MFETHDは、フォークリフト事業とエンジン・過給器事業を2本柱とし、20年度に売上高を1兆円と、15年度の7300億円から大幅に引き上げ、営業利益1000億円の達成を目指す。前川社長は「当社は(三菱重工から)独自に経営できる権限が与えられており、他社との提携も積極的に行いたい」とさらなる再編に前向きだ。
脱「自前主義」の決断
三菱重工が、こうした事業再編を加速したのは、13年に宮永俊一社長が就任してからだ。
戦前から船舶や重機、航空機などを製造する同社は「中小企業の集合体」と呼ばれるほど多くの事業を抱える。製品数も一時は700まで膨らんだ時期もあった。だが、この30年間の売上高は3兆円前後で推移し、成長できずにいた。
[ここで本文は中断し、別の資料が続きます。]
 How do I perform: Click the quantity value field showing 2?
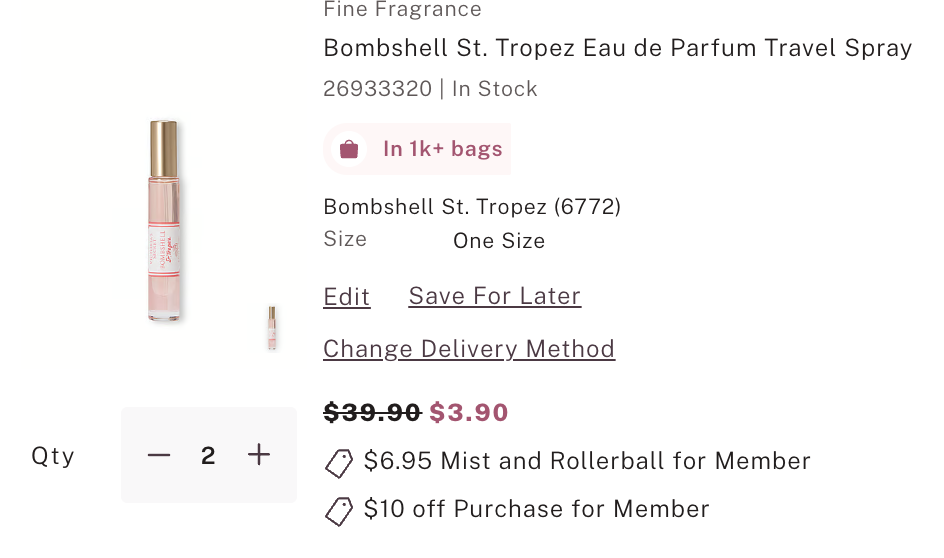click(208, 456)
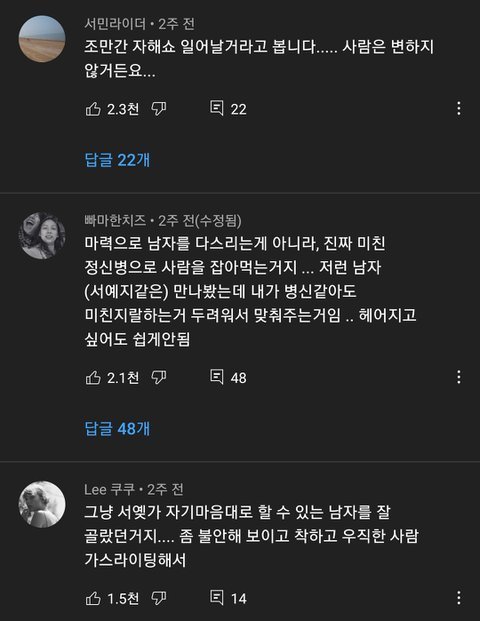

日立製作所との製鉄機械事業統合を00年にまとめた実績を持つ宮永氏は、トップとなって、社内の各事業に残る“自前主義”の古い体質を徹底的に排除することを決断。「国内市場が右肩下がりになる中で生き残りを図るには海外に活路を見いださざるを得なくなっている」と強調し、売却や統合も含めた事業再編を国内外で積極的に仕掛ける姿勢に転じた。